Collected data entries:
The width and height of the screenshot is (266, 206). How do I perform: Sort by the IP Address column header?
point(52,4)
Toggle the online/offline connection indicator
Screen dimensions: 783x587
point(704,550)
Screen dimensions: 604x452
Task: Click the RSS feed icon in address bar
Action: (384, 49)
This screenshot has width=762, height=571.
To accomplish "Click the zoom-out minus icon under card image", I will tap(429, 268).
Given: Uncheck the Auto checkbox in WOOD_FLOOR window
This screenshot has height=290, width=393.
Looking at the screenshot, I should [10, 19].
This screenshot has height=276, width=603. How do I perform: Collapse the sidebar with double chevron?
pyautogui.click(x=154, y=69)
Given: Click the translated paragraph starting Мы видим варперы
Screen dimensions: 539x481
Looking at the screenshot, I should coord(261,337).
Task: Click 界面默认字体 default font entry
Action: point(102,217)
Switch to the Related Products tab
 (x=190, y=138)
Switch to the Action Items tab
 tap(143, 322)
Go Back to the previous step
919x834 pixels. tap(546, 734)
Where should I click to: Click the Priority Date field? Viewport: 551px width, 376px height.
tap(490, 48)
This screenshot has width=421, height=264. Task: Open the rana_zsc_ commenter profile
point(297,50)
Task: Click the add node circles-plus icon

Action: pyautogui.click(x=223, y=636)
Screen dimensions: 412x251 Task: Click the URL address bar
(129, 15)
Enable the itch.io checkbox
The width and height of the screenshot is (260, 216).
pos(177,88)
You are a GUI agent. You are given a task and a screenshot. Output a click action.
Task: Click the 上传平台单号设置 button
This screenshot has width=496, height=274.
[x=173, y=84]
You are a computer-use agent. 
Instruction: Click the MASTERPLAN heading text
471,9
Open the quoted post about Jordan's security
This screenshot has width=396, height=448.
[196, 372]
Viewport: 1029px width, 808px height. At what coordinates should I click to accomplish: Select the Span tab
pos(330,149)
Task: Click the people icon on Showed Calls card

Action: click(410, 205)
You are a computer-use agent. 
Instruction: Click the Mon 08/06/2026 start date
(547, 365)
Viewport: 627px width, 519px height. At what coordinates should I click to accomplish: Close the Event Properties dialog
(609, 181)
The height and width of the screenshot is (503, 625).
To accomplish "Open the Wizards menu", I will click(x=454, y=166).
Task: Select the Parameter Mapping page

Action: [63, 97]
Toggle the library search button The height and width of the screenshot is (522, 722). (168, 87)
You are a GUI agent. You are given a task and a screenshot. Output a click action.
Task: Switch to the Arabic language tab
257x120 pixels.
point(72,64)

_TASK OBJECTIVE_.
Rewrite the stretch of the data above from the line containing "Given: Click the" through the line containing "tap(490, 48)", changing "Switch" to "Move" and leaving everything else untouched. Give only those lines.

_ANSWER TO THIS TASK_.
Given: Click the translated paragraph starting Мы видим варперы
Screen dimensions: 539x481
Looking at the screenshot, I should coord(261,337).
Task: Click 界面默认字体 default font entry
Action: point(102,217)
Move to the Related Products tab
 (x=190, y=138)
Move to the Action Items tab
 tap(143, 322)
Go Back to the previous step
919x834 pixels. tap(546, 734)
Where should I click to: Click the Priority Date field? Viewport: 551px width, 376px height.
tap(490, 48)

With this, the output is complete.